Their ACME endpoint is not fast, but at scale like yours I recommend it at least as a backup since they don’t have tight rate limits like LE (which you have an exception for anyway). They do limit how many labels/subdomains you can have to mitigate spam, but overall they’re a fine option.

Their API is a proprietary way of getting certificates that is much faster and allows management through their account UI, but this requires a paid subscription. At your scale you’d want to talk to them about pricing.

That all said, at your scale I definitely do recommend having at least 2-3 CAs to choose from. Caddy can automatically choose them randomly or as backups to give you the highest reliability of any solution.

Common choices are (in whatever order, or no order at all): Let’s Encrypt, ZeroSSL, and Google Trust Services. See more ACME CAs – some may require payment. I think Google Trust Services is free but has some limits.

This won’t be an issue with on-demand TLS since cert loading is deferred to handshake-time.

You’ll still want a fast multicore CPU to make that as fast as possible, but we’re talking ms of actual server startup instead of … I dunno, minutes?

5 Likes

Great, thank you so much @matt for the detailed and thoughtful response and we’ll definitely be getting a Sponsorship once we get going!
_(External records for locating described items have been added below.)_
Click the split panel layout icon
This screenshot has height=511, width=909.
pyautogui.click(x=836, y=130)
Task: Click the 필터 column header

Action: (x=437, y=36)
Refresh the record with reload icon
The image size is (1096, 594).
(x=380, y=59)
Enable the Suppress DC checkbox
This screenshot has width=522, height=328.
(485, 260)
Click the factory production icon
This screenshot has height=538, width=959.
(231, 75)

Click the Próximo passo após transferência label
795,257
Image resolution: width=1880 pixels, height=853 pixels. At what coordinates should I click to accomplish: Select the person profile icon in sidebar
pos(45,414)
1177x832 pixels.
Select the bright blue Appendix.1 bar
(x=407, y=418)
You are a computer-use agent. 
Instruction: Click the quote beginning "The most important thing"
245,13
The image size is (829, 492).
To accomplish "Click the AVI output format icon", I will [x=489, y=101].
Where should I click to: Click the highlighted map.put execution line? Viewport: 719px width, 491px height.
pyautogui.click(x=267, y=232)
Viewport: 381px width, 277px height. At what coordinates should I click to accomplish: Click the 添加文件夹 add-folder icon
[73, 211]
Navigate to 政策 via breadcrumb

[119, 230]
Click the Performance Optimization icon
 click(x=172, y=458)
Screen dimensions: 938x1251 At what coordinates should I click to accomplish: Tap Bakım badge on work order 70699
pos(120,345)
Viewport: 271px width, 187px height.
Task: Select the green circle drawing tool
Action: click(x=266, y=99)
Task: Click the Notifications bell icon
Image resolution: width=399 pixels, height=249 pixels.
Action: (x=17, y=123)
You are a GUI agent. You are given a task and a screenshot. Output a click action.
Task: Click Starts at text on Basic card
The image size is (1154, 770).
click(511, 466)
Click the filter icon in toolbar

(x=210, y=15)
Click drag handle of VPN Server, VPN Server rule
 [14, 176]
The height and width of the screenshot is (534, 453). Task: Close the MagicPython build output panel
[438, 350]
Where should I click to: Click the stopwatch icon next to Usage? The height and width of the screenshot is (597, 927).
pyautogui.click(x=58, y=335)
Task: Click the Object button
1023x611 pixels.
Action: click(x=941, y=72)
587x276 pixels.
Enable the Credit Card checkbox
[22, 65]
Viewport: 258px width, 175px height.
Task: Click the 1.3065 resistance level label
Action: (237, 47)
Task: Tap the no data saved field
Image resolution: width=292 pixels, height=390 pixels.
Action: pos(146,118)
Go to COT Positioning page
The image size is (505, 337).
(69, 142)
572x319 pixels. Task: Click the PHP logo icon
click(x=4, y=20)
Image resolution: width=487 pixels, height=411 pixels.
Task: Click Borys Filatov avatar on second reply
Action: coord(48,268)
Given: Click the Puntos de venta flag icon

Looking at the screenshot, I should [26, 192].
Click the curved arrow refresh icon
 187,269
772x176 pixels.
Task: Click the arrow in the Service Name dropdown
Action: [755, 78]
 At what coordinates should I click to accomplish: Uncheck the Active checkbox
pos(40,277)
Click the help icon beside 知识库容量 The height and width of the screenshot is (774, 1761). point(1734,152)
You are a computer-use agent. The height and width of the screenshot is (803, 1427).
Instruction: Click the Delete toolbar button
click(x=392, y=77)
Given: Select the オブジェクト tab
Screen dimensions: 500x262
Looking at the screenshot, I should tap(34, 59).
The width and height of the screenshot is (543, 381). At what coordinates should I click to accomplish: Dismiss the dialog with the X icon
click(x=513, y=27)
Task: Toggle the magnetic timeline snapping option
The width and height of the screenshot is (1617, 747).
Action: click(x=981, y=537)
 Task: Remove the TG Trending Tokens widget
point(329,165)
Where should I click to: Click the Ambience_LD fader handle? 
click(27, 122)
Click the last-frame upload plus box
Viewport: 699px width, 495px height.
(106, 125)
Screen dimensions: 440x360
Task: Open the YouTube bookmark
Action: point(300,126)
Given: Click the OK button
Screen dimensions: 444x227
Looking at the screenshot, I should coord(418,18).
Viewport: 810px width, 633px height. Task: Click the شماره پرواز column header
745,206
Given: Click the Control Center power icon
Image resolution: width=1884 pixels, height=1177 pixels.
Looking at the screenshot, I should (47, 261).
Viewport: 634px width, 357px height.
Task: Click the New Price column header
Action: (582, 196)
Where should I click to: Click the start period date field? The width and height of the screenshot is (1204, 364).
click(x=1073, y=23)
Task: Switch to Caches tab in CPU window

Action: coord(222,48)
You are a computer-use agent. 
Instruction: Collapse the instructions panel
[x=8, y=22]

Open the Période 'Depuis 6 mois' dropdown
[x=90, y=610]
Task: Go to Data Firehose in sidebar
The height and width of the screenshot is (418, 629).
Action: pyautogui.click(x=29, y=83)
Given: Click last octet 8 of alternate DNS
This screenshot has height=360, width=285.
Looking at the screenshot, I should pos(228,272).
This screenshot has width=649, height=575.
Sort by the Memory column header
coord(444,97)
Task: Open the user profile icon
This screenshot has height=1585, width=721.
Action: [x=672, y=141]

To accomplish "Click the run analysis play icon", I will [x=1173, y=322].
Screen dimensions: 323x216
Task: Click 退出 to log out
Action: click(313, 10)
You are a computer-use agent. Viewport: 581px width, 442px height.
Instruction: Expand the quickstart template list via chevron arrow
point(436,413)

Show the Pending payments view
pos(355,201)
I think I’ll start with two smaller web servers so I can jump right into the clustering and not have to figure it out later. For storage, we already run MySQL and a hefty Redis/Elasticache instance at AWS, so those seem like good options worth trying. I’m curious to see if just MySQL would be enough and how response time looks for certs that aren’t in memory. Maybe we could persist the certs from Redis to MySQL, so the shared storage stays fast but we can rebuild it if the Redis instance fails. Nice bit of premature optimization there :).

Having multiple CAs sounds great – fantastic feature. I’m sure I’ll have more questions once I get going.

1 Like

This topic was automatically closed 30 days after the last reply. New replies are no longer allowed.